Ces trois situations montrent comment les mêmes règles peuvent produire des effets différents.
Cas 1 – Salariée tech basée en Espagne avec employeur allemand
Elle a déménagé à Valence pendant la pandémie et n'a jamais régularisé sa situation. En 2025, les RH demandent de clarifier : soit elle passe sur un contrat espagnol, soit elle revient physiquement plus souvent en Allemagne. L'Espagne peut revendiquer l'impôt et les cotisations si elle y travaille la majeure partie de l'année. La solution consiste à aligner son contrat et sa résidence fiscale sur l'Espagne, éventuellement via un visa nomade espagnol si elle remplit les conditions.

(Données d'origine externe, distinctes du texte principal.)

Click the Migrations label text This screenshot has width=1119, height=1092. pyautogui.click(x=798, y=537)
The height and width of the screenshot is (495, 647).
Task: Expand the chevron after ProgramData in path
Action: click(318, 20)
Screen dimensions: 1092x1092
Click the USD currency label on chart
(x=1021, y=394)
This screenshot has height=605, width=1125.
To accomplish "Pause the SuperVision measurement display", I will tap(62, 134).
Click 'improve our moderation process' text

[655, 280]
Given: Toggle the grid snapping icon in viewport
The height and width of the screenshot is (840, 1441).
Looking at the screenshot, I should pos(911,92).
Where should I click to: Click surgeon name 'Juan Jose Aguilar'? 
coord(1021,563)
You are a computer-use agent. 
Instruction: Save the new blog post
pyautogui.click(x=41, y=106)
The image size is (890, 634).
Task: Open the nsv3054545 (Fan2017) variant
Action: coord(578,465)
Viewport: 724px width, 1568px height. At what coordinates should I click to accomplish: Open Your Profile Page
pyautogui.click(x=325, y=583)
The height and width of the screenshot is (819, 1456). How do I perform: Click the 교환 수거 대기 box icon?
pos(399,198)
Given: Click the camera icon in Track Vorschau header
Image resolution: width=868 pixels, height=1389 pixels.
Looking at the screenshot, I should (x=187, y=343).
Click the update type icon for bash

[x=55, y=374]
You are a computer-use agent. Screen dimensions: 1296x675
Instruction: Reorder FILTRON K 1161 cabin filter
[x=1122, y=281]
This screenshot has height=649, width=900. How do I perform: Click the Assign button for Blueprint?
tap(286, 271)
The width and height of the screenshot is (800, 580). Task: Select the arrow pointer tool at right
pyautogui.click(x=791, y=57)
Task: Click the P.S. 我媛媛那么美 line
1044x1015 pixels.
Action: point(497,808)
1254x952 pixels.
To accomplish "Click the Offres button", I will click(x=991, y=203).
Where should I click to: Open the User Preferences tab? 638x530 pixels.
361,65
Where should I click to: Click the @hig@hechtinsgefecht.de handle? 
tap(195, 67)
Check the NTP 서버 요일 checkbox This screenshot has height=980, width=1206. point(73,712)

Cas 2 – Consultant freelance vivant en France avec clients britanniques et américains
Il facture ses missions depuis son bureau à Lyon à des entreprises étrangères. S'il passe l'essentiel de l'année en France, ce sont les règles françaises qui s'appliquent pour l'impôt et les cotisations, même si tous ses clients sont à l'étranger. Selon la manière dont il structure son activité, il peut aussi exister un risque d'établissement stable à l'étranger. Nos guides sur la banque et la facturation pour expatriés l'aideront à organiser ses comptes, à commencer par Meilleures banques pour expatriés en Europe 2025.
Cas 3 – Nomade digital conforme en Grèce grâce à un visa dédié
Elle vit à Athènes avec un visa nomade officiel, travaille pour un employeur étranger et paie ses impôts en Grèce. Son statut migratoire et sa protection sociale sont clairs, et elle conserve des preuves de ses entrées et sorties du pays. Elle continue à voyager, mais depuis une base légale solide.